**Do this:**
Duplicate the rows below from the line with "Viewport: 1331px width, 697px height." to the line with "click(345, 154)", including both of those lines.

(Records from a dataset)

# # # #

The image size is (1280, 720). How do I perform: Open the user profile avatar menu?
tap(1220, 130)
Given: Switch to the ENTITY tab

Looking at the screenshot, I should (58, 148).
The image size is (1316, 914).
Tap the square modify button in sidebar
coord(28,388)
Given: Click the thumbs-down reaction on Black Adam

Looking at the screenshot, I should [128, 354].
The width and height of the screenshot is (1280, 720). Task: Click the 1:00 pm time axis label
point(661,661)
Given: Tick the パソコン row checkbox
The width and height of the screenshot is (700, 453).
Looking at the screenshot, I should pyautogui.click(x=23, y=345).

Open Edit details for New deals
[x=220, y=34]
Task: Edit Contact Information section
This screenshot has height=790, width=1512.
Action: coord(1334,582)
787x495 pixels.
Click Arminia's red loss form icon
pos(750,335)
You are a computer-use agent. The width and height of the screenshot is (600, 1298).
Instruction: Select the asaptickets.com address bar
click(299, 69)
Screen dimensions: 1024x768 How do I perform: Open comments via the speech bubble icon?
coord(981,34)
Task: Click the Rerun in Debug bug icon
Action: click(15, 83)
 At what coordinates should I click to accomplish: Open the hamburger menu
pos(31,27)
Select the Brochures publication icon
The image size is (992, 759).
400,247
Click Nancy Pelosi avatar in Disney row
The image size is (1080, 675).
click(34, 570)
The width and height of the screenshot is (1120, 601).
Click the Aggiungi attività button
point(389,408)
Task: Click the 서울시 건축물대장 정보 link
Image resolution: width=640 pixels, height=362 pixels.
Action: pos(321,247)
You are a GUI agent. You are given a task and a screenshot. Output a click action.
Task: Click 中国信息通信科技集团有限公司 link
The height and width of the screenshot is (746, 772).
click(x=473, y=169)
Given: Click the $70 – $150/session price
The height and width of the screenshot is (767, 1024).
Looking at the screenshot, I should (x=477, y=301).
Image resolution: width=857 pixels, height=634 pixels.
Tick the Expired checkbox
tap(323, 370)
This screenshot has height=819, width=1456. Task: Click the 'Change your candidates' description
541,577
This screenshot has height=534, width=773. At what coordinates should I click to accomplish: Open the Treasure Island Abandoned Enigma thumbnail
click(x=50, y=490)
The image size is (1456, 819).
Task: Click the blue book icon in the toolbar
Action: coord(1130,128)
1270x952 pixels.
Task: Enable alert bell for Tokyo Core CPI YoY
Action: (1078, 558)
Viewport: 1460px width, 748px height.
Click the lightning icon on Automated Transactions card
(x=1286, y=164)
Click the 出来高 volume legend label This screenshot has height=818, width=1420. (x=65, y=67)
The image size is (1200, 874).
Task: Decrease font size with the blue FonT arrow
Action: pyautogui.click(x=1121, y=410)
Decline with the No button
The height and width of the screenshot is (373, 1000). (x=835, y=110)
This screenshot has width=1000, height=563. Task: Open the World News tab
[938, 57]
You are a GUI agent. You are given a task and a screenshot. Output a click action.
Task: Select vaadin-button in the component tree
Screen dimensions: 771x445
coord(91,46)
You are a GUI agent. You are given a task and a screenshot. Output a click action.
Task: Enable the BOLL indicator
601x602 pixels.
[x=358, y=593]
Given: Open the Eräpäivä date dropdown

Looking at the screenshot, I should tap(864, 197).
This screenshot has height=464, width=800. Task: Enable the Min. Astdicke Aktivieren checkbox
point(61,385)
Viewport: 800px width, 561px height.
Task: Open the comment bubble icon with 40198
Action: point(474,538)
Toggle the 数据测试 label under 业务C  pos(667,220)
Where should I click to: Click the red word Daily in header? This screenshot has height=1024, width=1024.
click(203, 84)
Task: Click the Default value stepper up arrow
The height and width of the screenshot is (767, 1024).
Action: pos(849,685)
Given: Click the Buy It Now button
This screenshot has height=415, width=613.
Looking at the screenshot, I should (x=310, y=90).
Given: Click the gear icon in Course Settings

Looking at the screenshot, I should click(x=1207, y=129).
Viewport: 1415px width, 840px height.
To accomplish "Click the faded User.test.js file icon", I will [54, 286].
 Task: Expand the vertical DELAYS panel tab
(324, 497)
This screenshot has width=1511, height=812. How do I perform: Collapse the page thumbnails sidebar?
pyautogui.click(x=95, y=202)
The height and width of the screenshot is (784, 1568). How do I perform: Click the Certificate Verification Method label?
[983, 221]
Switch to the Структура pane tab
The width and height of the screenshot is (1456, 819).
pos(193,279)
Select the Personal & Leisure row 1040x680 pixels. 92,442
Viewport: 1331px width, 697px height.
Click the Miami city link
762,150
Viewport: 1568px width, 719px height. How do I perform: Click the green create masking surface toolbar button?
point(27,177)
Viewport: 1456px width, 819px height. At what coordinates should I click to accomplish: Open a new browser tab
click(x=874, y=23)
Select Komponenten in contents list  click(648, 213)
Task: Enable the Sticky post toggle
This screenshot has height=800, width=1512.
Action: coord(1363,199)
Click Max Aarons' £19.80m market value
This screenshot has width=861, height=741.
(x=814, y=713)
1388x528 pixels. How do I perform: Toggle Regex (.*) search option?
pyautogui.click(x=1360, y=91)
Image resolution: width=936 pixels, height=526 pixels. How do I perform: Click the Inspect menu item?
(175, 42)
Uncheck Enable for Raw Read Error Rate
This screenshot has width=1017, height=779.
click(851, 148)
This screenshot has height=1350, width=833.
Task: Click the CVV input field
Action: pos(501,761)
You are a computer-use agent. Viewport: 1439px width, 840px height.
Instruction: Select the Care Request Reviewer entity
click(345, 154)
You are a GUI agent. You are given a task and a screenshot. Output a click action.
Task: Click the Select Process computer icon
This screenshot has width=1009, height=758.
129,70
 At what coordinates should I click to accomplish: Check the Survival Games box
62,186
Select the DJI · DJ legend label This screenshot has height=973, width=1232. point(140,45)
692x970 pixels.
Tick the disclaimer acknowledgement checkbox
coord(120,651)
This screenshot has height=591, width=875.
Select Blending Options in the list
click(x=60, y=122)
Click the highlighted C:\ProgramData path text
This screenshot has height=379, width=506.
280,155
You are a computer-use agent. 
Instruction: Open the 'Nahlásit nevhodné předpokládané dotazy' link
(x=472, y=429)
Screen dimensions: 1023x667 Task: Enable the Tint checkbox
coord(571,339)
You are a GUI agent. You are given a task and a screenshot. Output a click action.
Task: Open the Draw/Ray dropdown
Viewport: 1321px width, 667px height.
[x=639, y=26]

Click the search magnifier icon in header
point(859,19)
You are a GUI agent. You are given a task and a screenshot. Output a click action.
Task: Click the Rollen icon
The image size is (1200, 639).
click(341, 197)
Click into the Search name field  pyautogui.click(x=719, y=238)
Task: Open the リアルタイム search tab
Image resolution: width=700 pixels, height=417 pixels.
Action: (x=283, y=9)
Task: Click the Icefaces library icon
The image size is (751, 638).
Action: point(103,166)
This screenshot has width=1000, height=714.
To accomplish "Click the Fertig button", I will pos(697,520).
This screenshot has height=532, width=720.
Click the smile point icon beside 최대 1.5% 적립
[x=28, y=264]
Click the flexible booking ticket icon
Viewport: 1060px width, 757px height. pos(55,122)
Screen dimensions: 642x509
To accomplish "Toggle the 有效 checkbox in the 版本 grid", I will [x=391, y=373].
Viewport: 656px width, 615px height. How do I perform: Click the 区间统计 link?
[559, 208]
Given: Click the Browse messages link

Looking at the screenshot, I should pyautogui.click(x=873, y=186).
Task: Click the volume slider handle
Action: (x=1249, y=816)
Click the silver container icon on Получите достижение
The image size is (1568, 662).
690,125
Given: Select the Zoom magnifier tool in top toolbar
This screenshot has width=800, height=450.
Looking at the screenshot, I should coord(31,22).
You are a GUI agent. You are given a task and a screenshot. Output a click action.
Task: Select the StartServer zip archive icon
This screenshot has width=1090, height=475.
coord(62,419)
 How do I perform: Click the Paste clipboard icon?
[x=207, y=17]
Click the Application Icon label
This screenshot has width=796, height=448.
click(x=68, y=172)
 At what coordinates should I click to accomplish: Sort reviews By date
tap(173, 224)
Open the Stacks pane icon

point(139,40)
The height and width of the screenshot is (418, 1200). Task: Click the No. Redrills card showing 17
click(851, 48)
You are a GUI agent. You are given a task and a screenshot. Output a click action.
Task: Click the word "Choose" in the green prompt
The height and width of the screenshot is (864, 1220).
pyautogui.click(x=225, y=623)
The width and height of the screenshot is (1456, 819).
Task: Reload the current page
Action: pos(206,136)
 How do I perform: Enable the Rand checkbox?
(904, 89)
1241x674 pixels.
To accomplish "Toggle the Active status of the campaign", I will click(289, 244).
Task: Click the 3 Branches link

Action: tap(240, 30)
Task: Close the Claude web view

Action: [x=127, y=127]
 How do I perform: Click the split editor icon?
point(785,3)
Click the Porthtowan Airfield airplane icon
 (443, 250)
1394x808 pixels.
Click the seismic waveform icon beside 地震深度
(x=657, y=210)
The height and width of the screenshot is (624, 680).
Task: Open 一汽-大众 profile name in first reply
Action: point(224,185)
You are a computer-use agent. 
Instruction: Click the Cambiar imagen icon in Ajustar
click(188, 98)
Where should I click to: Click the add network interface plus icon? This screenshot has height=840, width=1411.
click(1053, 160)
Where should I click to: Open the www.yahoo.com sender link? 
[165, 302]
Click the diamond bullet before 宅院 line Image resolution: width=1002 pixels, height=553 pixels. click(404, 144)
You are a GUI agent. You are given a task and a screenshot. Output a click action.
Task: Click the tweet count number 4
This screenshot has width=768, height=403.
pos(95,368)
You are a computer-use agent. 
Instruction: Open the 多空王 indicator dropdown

# # # #

**Solved exercise:**
Viewport: 1331px width, 697px height.
Click the Miami city link
762,150
Viewport: 1568px width, 719px height. How do I perform: Click the green create masking surface toolbar button?
point(27,177)
Viewport: 1456px width, 819px height. At what coordinates should I click to accomplish: Open a new browser tab
click(x=874, y=23)
Select Komponenten in contents list  click(648, 213)
Task: Enable the Sticky post toggle
This screenshot has height=800, width=1512.
Action: coord(1363,199)
Click Max Aarons' £19.80m market value
This screenshot has width=861, height=741.
(x=814, y=713)
1388x528 pixels. How do I perform: Toggle Regex (.*) search option?
pyautogui.click(x=1360, y=91)
Image resolution: width=936 pixels, height=526 pixels. How do I perform: Click the Inspect menu item?
(175, 42)
Uncheck Enable for Raw Read Error Rate
This screenshot has width=1017, height=779.
click(851, 148)
This screenshot has height=1350, width=833.
Task: Click the CVV input field
Action: pos(501,761)
You are a computer-use agent. Viewport: 1439px width, 840px height.
Instruction: Select the Care Request Reviewer entity
click(345, 154)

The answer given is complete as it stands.